▸ **Work task**
What lines of the data hold the string "folder"? Copy them all.

◇ ◇ ◇ ◇

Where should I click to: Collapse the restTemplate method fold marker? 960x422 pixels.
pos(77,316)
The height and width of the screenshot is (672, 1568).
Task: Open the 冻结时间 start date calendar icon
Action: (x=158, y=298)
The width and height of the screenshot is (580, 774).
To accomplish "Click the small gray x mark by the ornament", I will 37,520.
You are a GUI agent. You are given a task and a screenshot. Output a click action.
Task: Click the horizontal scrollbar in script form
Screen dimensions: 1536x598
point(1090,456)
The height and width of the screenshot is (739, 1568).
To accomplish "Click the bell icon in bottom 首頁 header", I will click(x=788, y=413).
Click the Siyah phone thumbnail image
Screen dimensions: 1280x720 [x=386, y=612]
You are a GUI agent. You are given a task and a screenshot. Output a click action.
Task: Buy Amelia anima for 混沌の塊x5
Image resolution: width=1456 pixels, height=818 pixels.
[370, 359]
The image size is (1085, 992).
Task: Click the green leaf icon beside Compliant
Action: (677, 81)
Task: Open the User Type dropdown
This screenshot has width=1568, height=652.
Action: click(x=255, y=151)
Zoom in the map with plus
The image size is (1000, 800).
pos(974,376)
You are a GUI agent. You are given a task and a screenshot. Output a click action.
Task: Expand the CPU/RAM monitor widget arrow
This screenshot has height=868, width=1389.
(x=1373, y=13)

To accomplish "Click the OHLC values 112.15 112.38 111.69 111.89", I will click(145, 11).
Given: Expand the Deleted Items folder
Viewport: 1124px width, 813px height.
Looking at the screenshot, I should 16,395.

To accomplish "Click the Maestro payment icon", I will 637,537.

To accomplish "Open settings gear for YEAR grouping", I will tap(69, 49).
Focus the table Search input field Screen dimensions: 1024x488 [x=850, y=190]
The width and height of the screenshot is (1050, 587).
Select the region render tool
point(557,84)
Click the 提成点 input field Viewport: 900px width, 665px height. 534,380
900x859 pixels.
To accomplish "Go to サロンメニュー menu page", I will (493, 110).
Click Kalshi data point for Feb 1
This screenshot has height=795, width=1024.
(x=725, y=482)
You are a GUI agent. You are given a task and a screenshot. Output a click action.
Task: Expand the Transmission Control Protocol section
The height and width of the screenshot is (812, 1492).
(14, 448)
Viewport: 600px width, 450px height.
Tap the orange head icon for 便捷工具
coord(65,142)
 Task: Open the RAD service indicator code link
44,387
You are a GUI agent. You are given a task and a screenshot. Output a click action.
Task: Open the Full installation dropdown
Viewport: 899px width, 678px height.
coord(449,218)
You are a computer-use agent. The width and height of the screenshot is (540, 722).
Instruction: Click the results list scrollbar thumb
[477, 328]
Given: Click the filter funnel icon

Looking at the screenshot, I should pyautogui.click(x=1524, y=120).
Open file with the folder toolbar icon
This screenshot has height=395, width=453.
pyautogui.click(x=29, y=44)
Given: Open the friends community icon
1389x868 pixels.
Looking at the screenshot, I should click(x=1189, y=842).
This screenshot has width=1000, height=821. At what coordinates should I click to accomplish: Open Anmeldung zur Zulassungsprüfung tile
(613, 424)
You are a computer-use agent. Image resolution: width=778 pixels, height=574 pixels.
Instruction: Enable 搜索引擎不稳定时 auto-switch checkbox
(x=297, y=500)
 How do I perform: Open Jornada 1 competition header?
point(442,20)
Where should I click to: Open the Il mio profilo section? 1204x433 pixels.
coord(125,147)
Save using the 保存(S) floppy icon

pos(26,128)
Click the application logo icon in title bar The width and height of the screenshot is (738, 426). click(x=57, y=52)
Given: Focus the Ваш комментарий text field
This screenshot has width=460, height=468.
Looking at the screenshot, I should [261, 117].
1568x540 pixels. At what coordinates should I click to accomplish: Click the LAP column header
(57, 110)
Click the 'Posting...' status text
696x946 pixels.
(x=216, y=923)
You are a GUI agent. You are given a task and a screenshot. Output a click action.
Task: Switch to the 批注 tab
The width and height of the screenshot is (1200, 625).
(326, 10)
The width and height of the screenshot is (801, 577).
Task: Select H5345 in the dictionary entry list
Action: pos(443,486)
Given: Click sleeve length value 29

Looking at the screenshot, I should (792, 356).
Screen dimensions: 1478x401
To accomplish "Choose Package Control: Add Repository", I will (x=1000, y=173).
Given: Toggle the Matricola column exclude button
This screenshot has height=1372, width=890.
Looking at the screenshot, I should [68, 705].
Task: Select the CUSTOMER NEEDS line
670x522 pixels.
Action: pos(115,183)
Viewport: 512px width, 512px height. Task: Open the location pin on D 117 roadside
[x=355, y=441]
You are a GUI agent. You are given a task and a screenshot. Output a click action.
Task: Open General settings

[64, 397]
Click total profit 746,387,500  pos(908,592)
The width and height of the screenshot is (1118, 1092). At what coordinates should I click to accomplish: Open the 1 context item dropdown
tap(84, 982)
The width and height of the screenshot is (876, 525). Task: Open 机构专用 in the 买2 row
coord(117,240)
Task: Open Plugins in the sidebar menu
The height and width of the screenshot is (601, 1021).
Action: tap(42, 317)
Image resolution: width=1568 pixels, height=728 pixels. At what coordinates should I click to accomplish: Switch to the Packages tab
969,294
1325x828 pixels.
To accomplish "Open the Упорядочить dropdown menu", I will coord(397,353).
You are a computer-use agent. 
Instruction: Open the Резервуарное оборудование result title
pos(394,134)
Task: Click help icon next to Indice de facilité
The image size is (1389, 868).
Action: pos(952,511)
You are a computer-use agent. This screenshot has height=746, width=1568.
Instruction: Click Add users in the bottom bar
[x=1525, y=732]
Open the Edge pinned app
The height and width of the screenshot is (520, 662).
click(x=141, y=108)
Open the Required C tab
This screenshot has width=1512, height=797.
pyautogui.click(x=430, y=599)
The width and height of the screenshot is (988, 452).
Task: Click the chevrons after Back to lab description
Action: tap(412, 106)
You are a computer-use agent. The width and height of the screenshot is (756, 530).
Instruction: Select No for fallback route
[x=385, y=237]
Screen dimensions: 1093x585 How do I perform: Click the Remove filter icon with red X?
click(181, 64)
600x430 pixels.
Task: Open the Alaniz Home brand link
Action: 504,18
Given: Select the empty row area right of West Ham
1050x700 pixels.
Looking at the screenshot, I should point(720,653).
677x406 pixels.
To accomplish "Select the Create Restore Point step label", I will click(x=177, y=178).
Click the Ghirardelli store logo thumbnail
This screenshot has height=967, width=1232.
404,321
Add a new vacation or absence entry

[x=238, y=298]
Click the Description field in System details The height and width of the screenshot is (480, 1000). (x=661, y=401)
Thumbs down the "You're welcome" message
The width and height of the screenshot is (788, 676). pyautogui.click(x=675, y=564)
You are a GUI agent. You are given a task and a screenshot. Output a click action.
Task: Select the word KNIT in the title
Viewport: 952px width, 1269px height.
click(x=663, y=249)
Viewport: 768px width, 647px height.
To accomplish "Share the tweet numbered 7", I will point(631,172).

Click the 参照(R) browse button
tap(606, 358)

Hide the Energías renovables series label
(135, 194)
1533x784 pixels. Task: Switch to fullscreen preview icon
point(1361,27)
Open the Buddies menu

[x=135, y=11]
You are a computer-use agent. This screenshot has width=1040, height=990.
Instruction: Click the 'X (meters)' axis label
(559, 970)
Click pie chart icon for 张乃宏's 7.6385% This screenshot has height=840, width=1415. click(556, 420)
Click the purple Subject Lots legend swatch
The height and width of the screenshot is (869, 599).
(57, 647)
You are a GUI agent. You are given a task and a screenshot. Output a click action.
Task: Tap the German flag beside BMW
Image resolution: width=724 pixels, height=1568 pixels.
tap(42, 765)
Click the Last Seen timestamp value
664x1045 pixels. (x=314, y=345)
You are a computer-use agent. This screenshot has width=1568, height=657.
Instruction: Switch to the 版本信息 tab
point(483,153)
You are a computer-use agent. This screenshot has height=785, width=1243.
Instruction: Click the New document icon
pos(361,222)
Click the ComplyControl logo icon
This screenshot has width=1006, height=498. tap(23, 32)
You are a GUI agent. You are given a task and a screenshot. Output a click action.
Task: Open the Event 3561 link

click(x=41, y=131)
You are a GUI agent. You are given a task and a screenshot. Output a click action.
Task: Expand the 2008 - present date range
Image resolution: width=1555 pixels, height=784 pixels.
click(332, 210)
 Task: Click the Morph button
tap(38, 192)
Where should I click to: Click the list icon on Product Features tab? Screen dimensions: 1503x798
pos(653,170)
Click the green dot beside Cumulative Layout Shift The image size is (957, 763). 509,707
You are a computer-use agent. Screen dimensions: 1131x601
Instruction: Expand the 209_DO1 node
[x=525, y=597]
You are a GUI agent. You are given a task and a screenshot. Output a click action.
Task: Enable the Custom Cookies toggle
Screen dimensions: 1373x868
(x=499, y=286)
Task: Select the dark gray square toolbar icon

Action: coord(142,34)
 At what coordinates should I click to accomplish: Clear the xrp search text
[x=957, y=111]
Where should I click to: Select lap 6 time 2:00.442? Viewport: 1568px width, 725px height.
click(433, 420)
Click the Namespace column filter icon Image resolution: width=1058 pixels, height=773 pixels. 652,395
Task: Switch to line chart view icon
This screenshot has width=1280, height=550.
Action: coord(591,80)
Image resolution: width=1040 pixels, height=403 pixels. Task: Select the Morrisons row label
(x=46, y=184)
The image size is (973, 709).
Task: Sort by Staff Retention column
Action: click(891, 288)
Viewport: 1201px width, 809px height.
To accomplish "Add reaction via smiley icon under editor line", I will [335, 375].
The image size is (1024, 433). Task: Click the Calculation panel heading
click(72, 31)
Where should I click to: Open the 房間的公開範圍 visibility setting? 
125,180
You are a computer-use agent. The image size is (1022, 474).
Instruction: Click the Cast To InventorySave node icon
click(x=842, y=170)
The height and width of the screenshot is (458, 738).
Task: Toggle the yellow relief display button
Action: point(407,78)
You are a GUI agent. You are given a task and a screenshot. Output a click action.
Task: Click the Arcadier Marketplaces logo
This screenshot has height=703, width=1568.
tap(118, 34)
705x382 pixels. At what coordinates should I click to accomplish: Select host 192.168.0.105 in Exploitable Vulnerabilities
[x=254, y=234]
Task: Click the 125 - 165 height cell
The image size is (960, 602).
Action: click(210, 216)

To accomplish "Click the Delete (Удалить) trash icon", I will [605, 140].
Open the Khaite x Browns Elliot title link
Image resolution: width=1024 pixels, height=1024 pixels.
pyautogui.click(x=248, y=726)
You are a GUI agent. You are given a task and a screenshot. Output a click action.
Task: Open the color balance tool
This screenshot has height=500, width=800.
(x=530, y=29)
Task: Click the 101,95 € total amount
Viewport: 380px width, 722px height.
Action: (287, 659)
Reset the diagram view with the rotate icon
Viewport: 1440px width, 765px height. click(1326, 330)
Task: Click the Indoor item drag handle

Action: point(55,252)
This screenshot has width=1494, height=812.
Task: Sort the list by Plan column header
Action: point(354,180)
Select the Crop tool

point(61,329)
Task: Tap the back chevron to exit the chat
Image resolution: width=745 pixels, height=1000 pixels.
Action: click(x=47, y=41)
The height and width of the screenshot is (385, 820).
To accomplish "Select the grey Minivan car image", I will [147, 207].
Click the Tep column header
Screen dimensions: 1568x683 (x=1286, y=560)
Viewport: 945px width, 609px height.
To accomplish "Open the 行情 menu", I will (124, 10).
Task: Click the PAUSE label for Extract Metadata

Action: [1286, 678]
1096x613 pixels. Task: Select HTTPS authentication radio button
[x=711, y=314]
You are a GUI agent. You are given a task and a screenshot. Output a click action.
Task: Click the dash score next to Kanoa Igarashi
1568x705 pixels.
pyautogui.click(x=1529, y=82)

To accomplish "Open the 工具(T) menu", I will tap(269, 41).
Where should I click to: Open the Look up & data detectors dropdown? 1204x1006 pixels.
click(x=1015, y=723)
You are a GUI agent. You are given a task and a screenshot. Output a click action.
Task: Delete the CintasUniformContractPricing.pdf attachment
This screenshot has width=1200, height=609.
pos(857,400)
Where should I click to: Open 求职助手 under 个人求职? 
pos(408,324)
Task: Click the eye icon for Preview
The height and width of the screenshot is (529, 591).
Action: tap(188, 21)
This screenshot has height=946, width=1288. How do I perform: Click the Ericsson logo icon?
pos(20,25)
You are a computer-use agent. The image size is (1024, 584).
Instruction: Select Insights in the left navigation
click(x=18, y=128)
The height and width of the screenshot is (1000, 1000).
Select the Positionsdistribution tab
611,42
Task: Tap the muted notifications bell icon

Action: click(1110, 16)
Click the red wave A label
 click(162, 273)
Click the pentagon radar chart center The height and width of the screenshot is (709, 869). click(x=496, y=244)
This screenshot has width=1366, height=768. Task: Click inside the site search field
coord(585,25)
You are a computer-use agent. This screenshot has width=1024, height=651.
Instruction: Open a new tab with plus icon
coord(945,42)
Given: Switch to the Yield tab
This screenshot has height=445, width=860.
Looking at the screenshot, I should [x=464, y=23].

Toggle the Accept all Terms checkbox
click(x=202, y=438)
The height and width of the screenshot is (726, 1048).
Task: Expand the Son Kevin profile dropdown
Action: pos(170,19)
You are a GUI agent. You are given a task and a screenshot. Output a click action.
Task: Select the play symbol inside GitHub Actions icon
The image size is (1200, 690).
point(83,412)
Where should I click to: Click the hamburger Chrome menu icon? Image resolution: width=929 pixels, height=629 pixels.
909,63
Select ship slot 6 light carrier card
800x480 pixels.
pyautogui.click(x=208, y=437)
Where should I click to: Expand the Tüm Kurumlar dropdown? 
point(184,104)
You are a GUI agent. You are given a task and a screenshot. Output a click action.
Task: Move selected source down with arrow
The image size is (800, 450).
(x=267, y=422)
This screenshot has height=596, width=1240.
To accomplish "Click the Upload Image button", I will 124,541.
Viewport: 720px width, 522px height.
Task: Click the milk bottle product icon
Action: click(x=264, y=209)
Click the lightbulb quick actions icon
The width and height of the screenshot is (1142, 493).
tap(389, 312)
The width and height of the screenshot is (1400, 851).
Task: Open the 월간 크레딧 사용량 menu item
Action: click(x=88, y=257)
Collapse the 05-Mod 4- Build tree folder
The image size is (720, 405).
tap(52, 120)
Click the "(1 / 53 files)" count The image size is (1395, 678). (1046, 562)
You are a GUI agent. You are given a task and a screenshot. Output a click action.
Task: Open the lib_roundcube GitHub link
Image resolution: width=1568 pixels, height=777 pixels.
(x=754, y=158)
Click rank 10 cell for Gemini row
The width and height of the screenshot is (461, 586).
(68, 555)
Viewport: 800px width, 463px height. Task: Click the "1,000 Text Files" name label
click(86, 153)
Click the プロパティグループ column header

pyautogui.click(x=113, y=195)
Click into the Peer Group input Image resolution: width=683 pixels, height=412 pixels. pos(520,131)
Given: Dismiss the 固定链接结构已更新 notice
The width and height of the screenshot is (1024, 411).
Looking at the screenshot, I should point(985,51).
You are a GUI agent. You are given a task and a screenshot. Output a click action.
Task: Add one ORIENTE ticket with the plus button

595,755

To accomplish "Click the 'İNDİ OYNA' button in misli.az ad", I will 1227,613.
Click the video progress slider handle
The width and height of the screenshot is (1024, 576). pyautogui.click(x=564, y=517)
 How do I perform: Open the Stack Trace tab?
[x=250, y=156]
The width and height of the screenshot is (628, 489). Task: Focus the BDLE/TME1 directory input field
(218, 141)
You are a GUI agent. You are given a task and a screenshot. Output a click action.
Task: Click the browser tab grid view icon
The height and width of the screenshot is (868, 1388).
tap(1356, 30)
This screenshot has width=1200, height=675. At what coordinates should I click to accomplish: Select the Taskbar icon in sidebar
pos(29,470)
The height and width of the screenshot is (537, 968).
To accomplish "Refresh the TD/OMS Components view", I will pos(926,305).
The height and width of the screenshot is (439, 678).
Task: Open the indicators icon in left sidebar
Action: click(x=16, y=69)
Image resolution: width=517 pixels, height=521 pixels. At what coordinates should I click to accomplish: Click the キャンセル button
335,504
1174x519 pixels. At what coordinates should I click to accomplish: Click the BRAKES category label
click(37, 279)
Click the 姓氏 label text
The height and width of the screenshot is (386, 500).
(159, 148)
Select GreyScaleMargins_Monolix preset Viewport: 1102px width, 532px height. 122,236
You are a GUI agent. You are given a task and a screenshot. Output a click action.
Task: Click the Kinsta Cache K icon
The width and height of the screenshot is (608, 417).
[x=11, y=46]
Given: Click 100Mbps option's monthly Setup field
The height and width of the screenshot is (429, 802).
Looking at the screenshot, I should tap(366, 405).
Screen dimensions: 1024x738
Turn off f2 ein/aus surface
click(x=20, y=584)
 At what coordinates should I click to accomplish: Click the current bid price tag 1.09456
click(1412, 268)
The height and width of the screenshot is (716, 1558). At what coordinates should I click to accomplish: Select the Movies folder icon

◇ ◇ ◇ ◇

▸ **Answer below**
Given: Expand the Deleted Items folder
Open file with the folder toolbar icon
Collapse the 05-Mod 4- Build tree folder
The height and width of the screenshot is (716, 1558). At what coordinates should I click to accomplish: Select the Movies folder icon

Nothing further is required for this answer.